WHAT IS NEEDED:
Word for word, copy all the data and drop the pictures.

*** RECORDED DATA Section Begins ***

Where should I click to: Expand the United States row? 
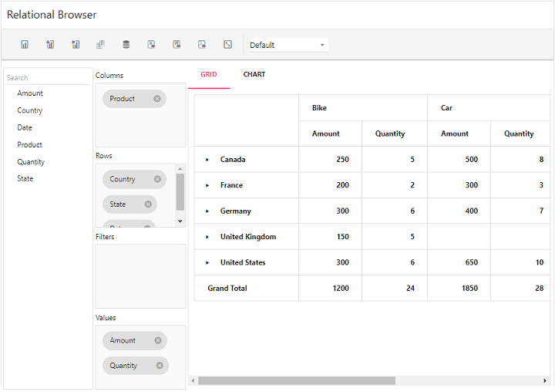point(207,263)
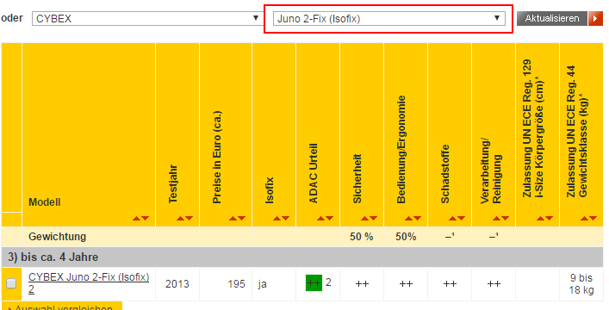Screen dimensions: 609x310
Task: Open CYBEX Juno 2-Fix (Isofix) link
Action: pos(89,283)
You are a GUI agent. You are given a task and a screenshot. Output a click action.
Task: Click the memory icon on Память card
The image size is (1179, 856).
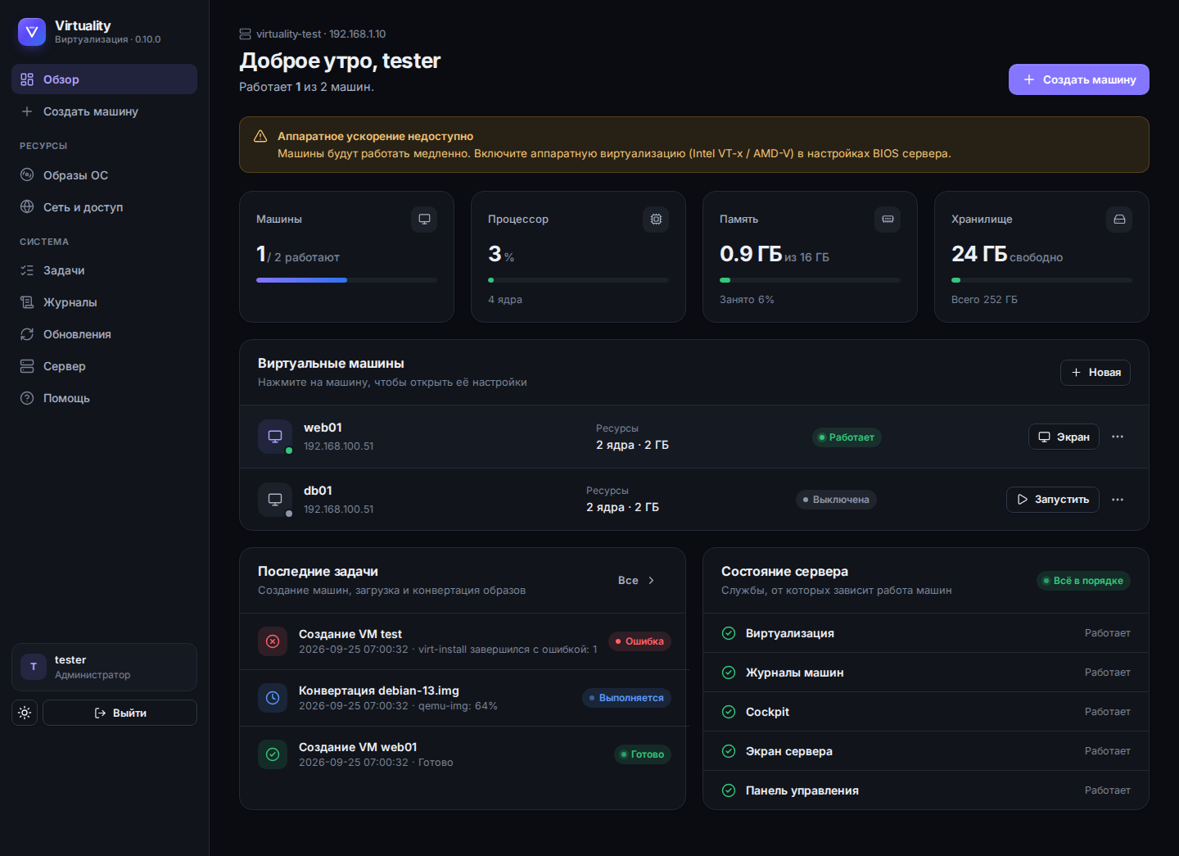(888, 219)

*** RECORDED DATA Section Ends ***

ANSWER TO THIS TASK:
Where should I click to: Expand the United States row? 
point(207,263)
Screen dimensions: 609x310
Task: Open CYBEX Juno 2-Fix (Isofix) link
Action: pos(89,283)
You are a GUI agent. You are given a task and a screenshot. Output a click action.
Task: Click the memory icon on Память card
The image size is (1179, 856).
(888, 219)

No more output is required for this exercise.